The Copyright Act preempts the GPL
Lawrence E. Rosen
lrosen at rosenlaw.com
Mon Feb 9 21:19:54 UTC 2004
> Absent some additional "creative input" (e.g. selection of
> color) from human being, I wouldn't consider it a derivative
> work. I don't think that my screen saver which does pretty
> funny transformations of screen pictures creates any
> derivative works. (work-for-hire? slavery? oh-my-god! ;-) )
As to creativity, "some" but "not much." The degree of creativity required
to create a copyrightable work can be slight. I can imagine a situation
where the mere decision to pass an original work through a specific
translator technology creates a unique derivative work. Tie-dying an image
on a t-shirt or creating a huge photographic blow-up for the side of a
building can create a derivative work of the original image, even though
those technologies doesn't involve huge amounts of creative input.

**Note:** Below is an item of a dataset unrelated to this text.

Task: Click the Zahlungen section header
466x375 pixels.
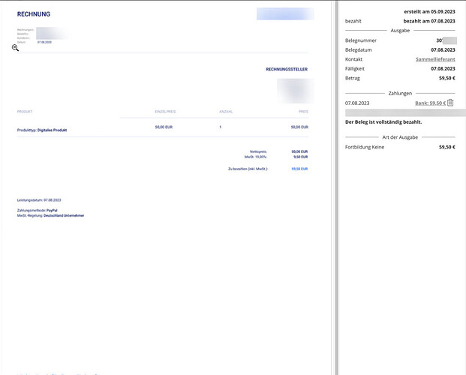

More to your point, I think that you *cannot* create screen saver pictures
from copyrighted images without license from the copyright owner. Those are
derivative works. (I'll ignore issues of fair use and the difficulty of
detection by the copyright police.) For example, I believe that if Microsoft
or a Linux distributor included such a copyrighted image among their
distributed Windows or Linux desktop screen savers, they'd be sued for
copyright infringement, both for creating a derivative work and for
distributing copies of that derivative work. A screen saver program is
transformative enough to create derivative works.